Per tutto il Sud-Est asiatico il XIX secolo fu un periodo di profondi mutamenti, quando la penetazione coloniale produsse una serie di reazioni dagli effetti dirompenti visibili anche oggi. Se l’attenzione degli storici si volge soprattutto alla Cina, tuttavia anche paesi come il Laos, pur nella loro apparente indolenza, furono al centro di sconvolgimenti dalle profonde implicazioni. Più difficilmente accessibile degli stati vicini, il Laos si trovava ad essere un vero e proprio punto d’incontro di geopolitiche differenti: ad ovest la Birmania e l’espansionismo inglese, ad ovest quello francese in Vietnam mentre a nord doveva confrontarsi con una Cina non ancora unificata travagliata da veri e propri terremoti sociali e politici.

Proprio alla Cina dobbiamo rivolgerci per capire le vicende degli haw in Laos. A partire dal 1865 il territorio laotiano fu invaso da veri e propri eserciti di banditi cinesi, presto identificati con i cinesi musulmani tout court, in lao chiamati proprio haw (dal cinese hui). Queste bande erano in realtà un gruppo eterogeneo di criminali comuni e di sostenitori della rivolta dei taiping in fuga dalle armate cinesi. La regione dello Yunnan, confinante con il Laos, era una vera e propria roccaforte di chi si opponeva alla regnante dinastia Qing. I taiping controllavano gran parte dell’odierna Cina meridionale, in quella che fu una vera e propria guerra civile costata qualcosa come 20milioni di morti.

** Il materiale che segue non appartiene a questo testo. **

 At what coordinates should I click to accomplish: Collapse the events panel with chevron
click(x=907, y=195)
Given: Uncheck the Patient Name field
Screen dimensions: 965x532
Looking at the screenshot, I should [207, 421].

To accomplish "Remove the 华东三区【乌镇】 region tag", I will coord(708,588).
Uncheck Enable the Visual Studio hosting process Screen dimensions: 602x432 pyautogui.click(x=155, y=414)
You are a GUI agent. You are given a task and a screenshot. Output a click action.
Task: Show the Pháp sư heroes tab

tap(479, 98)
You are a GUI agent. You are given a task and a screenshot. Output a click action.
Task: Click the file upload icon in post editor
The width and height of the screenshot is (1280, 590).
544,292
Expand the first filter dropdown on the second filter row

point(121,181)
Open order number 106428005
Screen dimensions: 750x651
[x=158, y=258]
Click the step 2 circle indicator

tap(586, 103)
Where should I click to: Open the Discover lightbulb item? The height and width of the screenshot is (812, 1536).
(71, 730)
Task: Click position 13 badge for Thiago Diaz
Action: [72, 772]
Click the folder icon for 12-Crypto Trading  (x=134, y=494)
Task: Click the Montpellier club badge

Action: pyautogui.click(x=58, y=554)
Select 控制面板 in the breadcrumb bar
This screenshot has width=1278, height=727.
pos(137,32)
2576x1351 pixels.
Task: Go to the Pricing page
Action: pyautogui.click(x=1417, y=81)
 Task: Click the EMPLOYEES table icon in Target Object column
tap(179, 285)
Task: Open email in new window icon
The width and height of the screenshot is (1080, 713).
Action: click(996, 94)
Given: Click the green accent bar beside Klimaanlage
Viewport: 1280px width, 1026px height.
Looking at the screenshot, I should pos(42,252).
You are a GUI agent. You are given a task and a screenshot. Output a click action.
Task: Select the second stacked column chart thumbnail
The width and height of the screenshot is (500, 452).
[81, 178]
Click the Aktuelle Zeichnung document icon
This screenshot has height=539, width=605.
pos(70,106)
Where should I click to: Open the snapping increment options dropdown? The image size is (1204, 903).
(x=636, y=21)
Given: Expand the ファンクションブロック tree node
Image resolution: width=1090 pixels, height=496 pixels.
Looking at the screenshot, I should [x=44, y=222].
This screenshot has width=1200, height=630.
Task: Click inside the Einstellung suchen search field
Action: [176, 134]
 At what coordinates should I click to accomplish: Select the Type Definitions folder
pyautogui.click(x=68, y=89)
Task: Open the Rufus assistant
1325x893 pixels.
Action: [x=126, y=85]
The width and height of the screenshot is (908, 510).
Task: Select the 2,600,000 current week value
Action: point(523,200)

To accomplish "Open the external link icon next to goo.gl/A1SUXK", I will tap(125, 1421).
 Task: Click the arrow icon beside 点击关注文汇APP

Organizzati in “bandiere”, la più famosa delle quali fu quella nera, i resti dell’esercito taiping si riversarono nell’area del Tonkino, i cui monti ricoperti da fitte foreste erano un rifugio perfetto per un esercito in rotta e dedito al banditismo per sopravvivere. Tutto questo fu per il Laos fu una vera e propria calamità, il suo territorio venne a più riprese saccheggiato, nella città di Luang Prabang un solo tempio, il Wat Xieng, sopravvisse ad un attacco compiuto nel 1887 da un esercito misto di haw e thai. Il Siam era nel frattempo sceso in campo – a partire dal 1875  – contro gli haw: il Laos era diventato un enorme campo di battaglia.

La situazione si andava inoltre complicando di pari passo con le lotte anticoloniali e le volontà egemoniche delle potenze locali. Le stesse bandiere si trovarono ad essere alleate dei vecchi nemici imperiali dopo la guerra sino-francese del 1884, quando l’imperatrice Cixi capì che per combattere i francesi nel Tonkino era indispensabile un’alleanza con lo Yunnan ribelle e con le legioni taiping. Nel 1874 il principe di Luang Prabang, Chao Unkham, come visto si appellò a Rama V sovrano del Siam, paese dietro al quale era possibile intravedere la Gran Bretagna.

Proprio ad un plenipotenziario inglese, James McCarthy, dobbiamo delle vivide memorie che ci aiutano a fare luce su questo confuso e tragico periodo storico laotiano. Inoltre proprio in Siam si rifugiò il sovrano del Laos, grazie all’aiuto del diplomatico francese Auguste Pavie, dopo il sacco di Luang Prabang del 1887 che vide gli haw alleati ai thai degli altopiani nell’intento di liberare il fratello del loro capo, detenuto dai siamesi. Per il Laos l’incubo degli haw finì intorno al 1890 quando le forze unite di thailandesi e francesi riuscì a ricacciare in territorio cinese le famigerate bande. Tuttavia la storia era destinata a ripetersi.

Fatti molto simili sarebbero infatti accaduti un cinquantennio più tardi, quando l’esercito del Kuomintang si riversò nella medesima regione spinto dall’armata comunista di Mao, ormai vittoriosa in una nuova guerra civile. Ancora una volta dallo Yunnan, vessillo di una Cina meridionale che si opponeva al potere centrale, armate allo sbando penetrarono nel Laos nordorientale e nella regione circostante. Numerose furono le razzie ai danni della popolazione, queste finirono solo nel 1950 quando le truppe del Kuomintang furono disarmate ed internate, per venire poi rimpatriate a Taiwan tre anni più tardi. Una pagina oscura di questa vicenda resta l’appoggio della CIA alle truppe di Chiang Kai-shek ed alle loro basi in Birmania.

Della memoria delle guerre degli haw oggi resta poco: un museo memoriale a Nong Khai dedicato ai soldati laotiani e thailandesi caduti. Sempre sul lato thailandese del Mekong la memoria di quei tragici fatti è rappresentata dal Wat Angkhan, un tempio il cui nome significa “ceneri del morto”. Anche nei luoghi più inacessibili si scrive la Storia.